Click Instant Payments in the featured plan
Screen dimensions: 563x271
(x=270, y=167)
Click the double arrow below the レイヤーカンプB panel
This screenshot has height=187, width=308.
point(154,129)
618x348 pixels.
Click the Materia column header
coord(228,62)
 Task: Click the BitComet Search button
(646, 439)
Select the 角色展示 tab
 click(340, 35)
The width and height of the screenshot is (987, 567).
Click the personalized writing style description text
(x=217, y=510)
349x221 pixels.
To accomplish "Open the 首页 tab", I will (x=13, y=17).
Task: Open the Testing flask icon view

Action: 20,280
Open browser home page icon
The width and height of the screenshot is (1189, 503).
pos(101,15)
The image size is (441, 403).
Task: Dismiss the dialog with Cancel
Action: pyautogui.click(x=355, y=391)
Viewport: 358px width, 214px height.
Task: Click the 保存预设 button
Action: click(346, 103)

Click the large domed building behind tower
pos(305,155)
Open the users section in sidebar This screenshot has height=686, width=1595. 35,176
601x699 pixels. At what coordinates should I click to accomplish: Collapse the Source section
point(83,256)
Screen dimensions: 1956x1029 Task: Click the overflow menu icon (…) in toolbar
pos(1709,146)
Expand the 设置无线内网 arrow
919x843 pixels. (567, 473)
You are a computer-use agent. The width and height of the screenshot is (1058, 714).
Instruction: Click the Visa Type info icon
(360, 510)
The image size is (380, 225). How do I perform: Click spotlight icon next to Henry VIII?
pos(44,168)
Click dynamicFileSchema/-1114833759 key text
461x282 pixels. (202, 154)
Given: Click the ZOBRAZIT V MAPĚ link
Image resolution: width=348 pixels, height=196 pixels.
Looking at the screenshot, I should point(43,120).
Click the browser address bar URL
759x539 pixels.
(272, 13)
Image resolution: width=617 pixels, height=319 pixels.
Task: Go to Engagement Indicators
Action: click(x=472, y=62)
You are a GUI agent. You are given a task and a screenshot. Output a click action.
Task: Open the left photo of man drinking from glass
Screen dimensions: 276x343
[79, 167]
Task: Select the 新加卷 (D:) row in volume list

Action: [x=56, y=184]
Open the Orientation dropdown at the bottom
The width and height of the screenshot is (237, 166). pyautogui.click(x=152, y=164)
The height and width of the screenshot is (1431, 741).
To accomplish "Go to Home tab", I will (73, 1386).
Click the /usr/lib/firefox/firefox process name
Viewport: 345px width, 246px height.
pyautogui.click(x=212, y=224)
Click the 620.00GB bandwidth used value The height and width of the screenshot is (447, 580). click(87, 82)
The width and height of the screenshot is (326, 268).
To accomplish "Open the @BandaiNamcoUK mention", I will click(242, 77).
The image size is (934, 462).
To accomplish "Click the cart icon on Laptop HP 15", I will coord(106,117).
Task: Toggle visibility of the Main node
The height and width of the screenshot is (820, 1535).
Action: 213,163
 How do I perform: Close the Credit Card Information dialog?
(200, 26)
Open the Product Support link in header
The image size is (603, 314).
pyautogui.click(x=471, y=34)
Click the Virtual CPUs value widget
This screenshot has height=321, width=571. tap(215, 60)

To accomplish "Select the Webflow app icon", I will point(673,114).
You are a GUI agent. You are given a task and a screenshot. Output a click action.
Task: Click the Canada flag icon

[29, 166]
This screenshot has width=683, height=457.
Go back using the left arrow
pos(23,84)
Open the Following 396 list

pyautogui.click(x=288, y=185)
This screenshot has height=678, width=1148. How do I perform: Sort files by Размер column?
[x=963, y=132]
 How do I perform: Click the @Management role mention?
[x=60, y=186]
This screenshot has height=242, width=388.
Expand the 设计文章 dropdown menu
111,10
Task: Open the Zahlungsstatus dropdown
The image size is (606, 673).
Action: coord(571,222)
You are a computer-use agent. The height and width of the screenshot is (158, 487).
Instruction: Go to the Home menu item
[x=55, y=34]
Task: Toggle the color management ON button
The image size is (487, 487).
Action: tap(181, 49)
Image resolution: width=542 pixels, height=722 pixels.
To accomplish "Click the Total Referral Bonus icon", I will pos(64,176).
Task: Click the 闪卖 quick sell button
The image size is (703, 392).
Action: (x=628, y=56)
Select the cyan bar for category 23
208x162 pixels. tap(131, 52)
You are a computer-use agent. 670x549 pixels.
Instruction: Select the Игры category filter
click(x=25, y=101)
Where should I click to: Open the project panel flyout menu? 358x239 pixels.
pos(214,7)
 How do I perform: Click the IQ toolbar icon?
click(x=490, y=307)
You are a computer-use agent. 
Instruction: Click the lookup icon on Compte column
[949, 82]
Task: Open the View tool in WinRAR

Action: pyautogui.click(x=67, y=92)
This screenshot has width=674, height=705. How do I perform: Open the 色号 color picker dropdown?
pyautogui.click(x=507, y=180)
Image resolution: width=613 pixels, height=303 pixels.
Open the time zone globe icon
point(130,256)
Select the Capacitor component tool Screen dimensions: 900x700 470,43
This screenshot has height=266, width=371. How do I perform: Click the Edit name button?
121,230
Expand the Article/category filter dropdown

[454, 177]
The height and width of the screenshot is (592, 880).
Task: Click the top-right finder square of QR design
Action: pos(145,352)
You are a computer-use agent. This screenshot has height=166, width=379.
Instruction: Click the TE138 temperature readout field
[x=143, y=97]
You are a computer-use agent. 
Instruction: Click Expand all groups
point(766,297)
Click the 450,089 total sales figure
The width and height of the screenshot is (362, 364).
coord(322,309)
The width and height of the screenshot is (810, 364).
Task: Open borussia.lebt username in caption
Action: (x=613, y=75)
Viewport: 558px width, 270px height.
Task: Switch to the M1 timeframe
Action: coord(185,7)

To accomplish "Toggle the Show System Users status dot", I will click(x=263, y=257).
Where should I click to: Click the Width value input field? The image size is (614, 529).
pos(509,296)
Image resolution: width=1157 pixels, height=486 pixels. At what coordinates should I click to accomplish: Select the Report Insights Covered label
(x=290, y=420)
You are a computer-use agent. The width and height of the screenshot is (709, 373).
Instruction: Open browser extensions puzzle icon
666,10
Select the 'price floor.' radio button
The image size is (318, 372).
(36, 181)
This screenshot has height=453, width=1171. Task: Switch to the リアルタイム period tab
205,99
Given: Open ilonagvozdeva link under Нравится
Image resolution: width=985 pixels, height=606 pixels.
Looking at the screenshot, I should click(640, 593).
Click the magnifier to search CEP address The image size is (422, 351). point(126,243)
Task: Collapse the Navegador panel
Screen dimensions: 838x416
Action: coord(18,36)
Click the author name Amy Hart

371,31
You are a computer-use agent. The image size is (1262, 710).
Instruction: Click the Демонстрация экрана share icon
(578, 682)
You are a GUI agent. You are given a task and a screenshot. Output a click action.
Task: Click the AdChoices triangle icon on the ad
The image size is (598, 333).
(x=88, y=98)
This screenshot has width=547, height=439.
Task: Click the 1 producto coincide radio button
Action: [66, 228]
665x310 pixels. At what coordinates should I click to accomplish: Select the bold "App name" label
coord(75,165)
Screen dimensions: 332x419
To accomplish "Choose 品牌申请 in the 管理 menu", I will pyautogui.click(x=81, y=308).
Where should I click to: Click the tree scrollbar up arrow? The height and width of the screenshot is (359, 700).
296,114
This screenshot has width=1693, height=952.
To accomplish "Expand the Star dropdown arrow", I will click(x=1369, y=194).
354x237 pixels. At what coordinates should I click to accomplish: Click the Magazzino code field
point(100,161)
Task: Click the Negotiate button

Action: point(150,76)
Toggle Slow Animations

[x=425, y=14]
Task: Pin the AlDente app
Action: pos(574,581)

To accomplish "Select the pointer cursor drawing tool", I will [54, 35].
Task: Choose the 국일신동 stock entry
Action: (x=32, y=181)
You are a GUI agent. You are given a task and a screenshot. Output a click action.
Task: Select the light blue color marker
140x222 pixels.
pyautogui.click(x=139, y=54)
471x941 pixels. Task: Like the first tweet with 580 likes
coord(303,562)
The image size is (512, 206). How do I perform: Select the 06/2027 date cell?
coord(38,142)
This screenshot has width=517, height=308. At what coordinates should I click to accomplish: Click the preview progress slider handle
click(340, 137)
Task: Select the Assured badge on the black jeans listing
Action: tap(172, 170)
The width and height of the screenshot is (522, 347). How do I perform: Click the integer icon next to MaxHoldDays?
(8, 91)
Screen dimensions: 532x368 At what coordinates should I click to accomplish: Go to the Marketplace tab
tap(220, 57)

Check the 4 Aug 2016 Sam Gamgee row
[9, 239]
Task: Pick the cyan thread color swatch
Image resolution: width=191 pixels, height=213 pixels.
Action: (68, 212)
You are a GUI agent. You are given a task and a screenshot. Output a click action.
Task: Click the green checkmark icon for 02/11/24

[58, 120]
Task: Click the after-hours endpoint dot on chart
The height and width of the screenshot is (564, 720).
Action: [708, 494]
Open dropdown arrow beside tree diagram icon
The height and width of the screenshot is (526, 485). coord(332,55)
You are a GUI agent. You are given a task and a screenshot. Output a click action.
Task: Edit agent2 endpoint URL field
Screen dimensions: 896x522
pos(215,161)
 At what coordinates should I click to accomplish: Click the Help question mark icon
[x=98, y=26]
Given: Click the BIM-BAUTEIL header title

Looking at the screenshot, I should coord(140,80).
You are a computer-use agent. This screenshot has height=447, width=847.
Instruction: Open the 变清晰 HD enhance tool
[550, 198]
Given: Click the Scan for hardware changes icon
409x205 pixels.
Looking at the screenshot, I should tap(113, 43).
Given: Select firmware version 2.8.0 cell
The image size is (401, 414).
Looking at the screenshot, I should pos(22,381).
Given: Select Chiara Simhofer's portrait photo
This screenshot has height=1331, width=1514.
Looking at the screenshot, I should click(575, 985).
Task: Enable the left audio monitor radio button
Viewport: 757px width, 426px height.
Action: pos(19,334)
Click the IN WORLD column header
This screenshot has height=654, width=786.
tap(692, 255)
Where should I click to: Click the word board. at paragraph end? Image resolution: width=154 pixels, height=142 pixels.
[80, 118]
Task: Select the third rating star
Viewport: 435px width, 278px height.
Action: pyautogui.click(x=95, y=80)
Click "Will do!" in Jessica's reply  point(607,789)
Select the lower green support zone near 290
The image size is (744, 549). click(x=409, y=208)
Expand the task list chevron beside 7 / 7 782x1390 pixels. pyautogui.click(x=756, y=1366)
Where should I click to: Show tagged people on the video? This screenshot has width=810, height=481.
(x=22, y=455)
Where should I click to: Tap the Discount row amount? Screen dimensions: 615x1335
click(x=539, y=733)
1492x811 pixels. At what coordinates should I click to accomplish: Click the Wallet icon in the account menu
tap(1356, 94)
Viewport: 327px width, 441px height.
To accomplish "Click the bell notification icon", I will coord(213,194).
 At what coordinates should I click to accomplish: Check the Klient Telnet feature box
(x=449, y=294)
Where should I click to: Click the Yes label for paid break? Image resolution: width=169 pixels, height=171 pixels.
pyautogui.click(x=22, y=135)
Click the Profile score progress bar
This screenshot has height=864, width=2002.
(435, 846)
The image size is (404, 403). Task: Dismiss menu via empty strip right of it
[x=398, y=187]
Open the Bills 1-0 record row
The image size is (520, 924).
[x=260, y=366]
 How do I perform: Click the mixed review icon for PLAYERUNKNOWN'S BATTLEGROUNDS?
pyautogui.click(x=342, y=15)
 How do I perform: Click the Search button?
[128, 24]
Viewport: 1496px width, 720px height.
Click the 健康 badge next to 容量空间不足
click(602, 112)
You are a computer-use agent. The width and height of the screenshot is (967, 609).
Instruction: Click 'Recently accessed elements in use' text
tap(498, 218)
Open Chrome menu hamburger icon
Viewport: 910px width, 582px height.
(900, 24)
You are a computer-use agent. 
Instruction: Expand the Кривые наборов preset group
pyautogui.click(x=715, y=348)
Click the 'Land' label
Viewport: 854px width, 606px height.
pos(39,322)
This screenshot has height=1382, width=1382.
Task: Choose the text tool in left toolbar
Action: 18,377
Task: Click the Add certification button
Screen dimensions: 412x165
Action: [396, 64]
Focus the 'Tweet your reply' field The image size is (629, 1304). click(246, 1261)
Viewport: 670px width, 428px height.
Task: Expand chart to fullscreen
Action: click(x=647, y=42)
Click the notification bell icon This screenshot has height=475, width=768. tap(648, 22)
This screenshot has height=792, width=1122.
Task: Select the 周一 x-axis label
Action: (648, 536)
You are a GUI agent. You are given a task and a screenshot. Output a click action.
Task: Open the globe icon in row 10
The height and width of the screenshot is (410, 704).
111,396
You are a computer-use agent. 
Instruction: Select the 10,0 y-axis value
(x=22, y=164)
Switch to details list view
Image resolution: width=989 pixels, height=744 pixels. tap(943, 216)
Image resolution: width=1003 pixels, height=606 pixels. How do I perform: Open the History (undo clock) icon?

+--

Look above for the line that contains "This screenshot has width=674, height=705.". Starting there, transcribe every line exactly until you have copied the line that contains "is (709, 373).".

Task solution |
This screenshot has width=674, height=705. How do I perform: Open the 色号 color picker dropdown?
pyautogui.click(x=507, y=180)
Image resolution: width=613 pixels, height=303 pixels.
Open the time zone globe icon
point(130,256)
Select the Capacitor component tool Screen dimensions: 900x700 470,43
This screenshot has height=266, width=371. How do I perform: Click the Edit name button?
121,230
Expand the Article/category filter dropdown

[454, 177]
The height and width of the screenshot is (592, 880).
Task: Click the top-right finder square of QR design
Action: pos(145,352)
You are a computer-use agent. This screenshot has height=166, width=379.
Instruction: Click the TE138 temperature readout field
[x=143, y=97]
You are a computer-use agent. 
Instruction: Click Expand all groups
point(766,297)
Click the 450,089 total sales figure
The width and height of the screenshot is (362, 364).
coord(322,309)
The width and height of the screenshot is (810, 364).
Task: Open borussia.lebt username in caption
Action: (x=613, y=75)
Viewport: 558px width, 270px height.
Task: Switch to the M1 timeframe
Action: coord(185,7)

To accomplish "Toggle the Show System Users status dot", I will click(x=263, y=257).
Where should I click to: Click the Width value input field? The image size is (614, 529).
pos(509,296)
Image resolution: width=1157 pixels, height=486 pixels. At what coordinates should I click to accomplish: Select the Report Insights Covered label
(x=290, y=420)
You are a computer-use agent. The width and height of the screenshot is (709, 373).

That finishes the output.